Is WebEx HIPAA compliant?

WebEx is a popular online meeting and web conferencing platform that allows companies and individuals to connect and discuss topics virtually, saving transport and possibly venue hire costs but is it compliant with the Health Insurance Portability and Accountability Act, more often known as HIPAA?

How does WebEx work?

WebEx allows people to connect and collaborate virtually in a way that minimizes the inconveniences created by distance. WebEx and similar web-based tools help organizations to be truly global and help remote employees to contribute and assemble into cohesive teams.

Speed and convenience are two of the keys strengths of WebEx and these are certainly assets to organizations working in the health care industry. Through more fluid communications, regional operations can be more effectively planned and managed, education and training sessions can be held remotely, and a wider variety of experts can be brought in to transfer knowledge as the hurdle normally caused by distance can be largely done away with.
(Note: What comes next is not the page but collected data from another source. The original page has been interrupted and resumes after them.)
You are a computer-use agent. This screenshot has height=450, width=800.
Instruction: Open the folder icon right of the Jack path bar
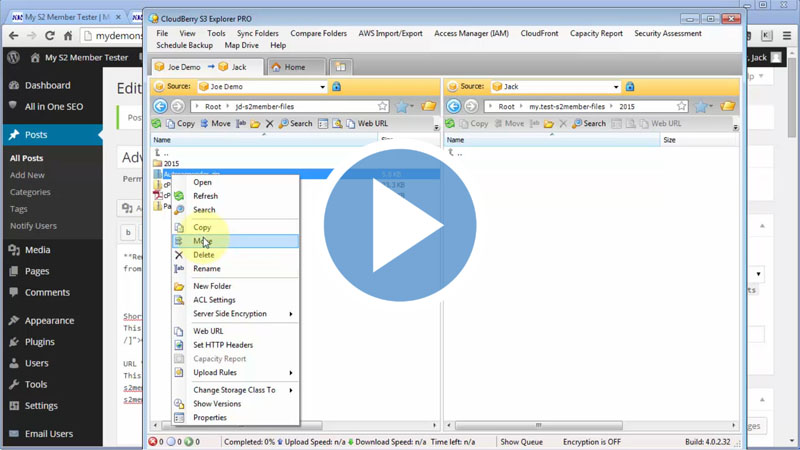point(728,106)
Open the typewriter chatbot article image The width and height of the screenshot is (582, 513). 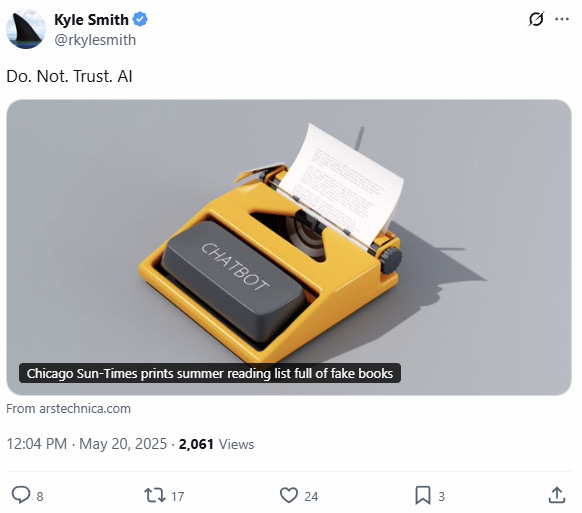(289, 247)
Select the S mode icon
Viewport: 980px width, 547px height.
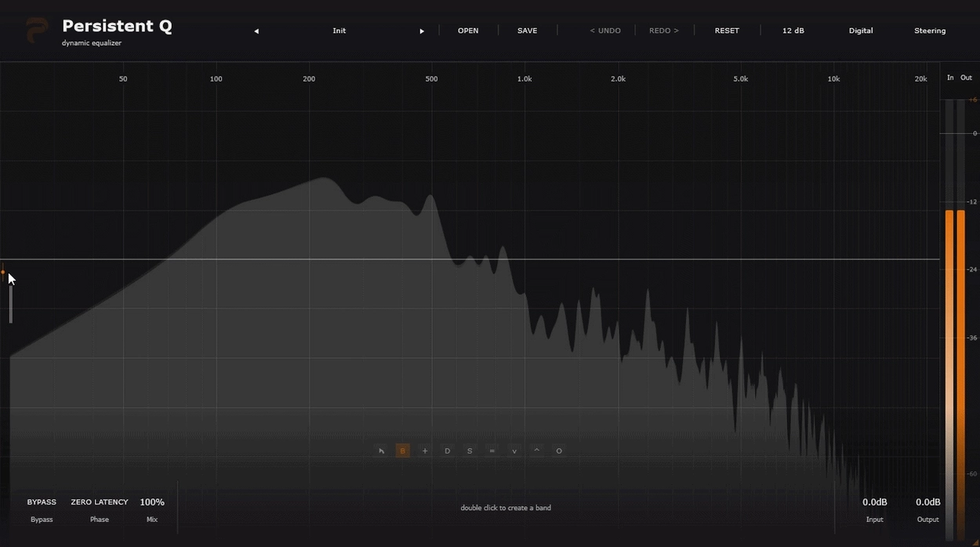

There is also the possibility that patients themselves could communicate with their health care providers through WebEx facilities.

Despite the enormous potential benefits of using WebEx, HIPAA-covered entities must exercise caution before adopting the platform into their regular procedures. As with any tool that can be used to transfer or store protected health information (PHI), WebEx must be vetted to ensure that it can meet strict HIPAA criteria and certain other elements must also be in place. Does WebEx include the necessary features and can it be used by HIPAA-covered entities to transfer PHI in accordance with HIPAA rules?

Security features

Cisco, the developer managing WebEx, included a raft of security measures in the system. These help to protect communications and information from being intercepted by unintended recipients. The connection between the WebEx application and the WebEx cloud server is compatible with different security protocols and uses high-grade protections. Media packets are also protected in transfer by strong security measures. Users may opt for end-to-end encryption to be used, meaning Cisco would not decrypt any of the media content.

HIPAA rules require that different aspects to be recorded so that audits can be carried out. WebEx records media streams so that they can be referred to at a later date, either for a refresher of the content for the organization’s own normal purposes or for HIPAA audits. WebEx also stores this recorded data securely, with the further safeguard of saving audio, video and data streams in separate locations.

There are numerous options which platform administrators can chose to configure in order to ensure that their instance of WebEx conforms to different aspects of HIPAA. These include the potential for rate limiting on login attempts, the automatic deactivation of accounts after a defined period of inactivity, password policies, 2-factor authentication, and strict access controls.

Business Associate Agreement

As with other tools, even with the necessary technical aspects, a Business Associate Agreement (BAA) must be put in place between the HIPAA-covered entity and the service provider in order for the use of the tool or service with PHI to be compliant with HIPAA. Cisco will sign such an agreement.

WebEx can be used in compliance with HIPAA but organizations must ensure that their settings are correctly configured and a suitable BAA is in place.